TAREFAS A REALIZAR:
[1] Transcreva, sem nenhuma alteração, a parte do trecho que começa nas palavras que contêm "Endereço para correspondência" e termina em "as relações humanas.".
[2] Quantas linhas das entradas contêm a sequência "size", diferenciando maiúsculas de minúsculas? Responda apenas com o número.

TRECHO:
----
Rev. bras. psicanál v.41 n.4 São Paulo dez. 2007

 

DIÁLOGO

 

O psicanalista e a natureza (humana): comentário à entrevista de Paulo Nogueira-Neto

 

El psicoanalista y la naturaleza (humana): comentario a la entrevista de Paulo Nogueira-Neto

 

The psychoanalyst and (human) nature: comment to Paulo Nogueira-Neto’s interview

 

 

Maria Bernadete Amêndola Contart de Assis*

Sociedade Brasileira de Psicanálise de Ribeirão Preto SBPRP
Sociedade Brasileira de Psicanálise de São Paulo

Endereço para correspondência

 

 


RESUMO

A entrevista de Paulo Nogueira Neto suscitou na autora algumas associações: a natureza como fonte de figurações para continência da experiência humana; a arrogância do homem quando cria ilusões de poder e domínio sobre a natureza; a preservação/devastação no âmbito do funcionamento mental; a diversidade e simultaneidade de fatores atuantes na constituição de uma resultante, presentes nos estudos do meio ambiente e também nos estudos sobre a mente e as relações humanas.

Palavras-chave: Continência; Representação; Preservação/devastação mental; Arrogância; simultaneidade/linearidade.
----
MATERIAL APRESENTADO:

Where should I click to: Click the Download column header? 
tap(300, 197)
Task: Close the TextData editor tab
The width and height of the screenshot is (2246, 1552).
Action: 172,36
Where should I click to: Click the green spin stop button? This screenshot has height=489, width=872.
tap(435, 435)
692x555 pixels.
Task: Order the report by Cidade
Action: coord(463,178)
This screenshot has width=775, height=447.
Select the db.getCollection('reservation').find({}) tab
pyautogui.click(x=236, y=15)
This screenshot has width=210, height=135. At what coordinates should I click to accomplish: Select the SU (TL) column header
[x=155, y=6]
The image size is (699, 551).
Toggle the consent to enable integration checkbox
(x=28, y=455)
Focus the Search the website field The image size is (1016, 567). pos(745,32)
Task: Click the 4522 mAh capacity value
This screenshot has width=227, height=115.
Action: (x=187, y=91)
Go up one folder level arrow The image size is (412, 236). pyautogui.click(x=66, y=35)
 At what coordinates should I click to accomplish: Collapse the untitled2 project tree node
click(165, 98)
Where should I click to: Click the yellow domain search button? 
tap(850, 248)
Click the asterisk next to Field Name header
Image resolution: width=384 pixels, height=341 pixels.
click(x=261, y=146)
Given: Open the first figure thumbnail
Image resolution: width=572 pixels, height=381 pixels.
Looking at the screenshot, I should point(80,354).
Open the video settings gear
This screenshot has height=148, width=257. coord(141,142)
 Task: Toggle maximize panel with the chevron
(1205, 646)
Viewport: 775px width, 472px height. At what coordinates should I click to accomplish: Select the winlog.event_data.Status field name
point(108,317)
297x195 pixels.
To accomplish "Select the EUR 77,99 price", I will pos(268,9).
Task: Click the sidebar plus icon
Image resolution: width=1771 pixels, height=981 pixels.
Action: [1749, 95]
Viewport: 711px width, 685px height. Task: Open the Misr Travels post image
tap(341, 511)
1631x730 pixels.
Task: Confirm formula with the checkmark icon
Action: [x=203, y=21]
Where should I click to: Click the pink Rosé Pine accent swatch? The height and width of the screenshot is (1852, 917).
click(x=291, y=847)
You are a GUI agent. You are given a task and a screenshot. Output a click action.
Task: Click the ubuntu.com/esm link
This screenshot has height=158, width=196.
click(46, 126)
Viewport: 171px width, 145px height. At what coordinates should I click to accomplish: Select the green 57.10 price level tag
----
RESPOSTAS COMPLETAS:
[1]
Endereço para correspondência

 

 


RESUMO

A entrevista de Paulo Nogueira Neto suscitou na autora algumas associações: a natureza como fonte de figurações para continência da experiência humana; a arrogância do homem quando cria ilusões de poder e domínio sobre a natureza; a preservação/devastação no âmbito do funcionamento mental; a diversidade e simultaneidade de fatores atuantes na constituição de uma resultante, presentes nos estudos do meio ambiente e também nos estudos sobre a mente e as relações humanas.

[2] 3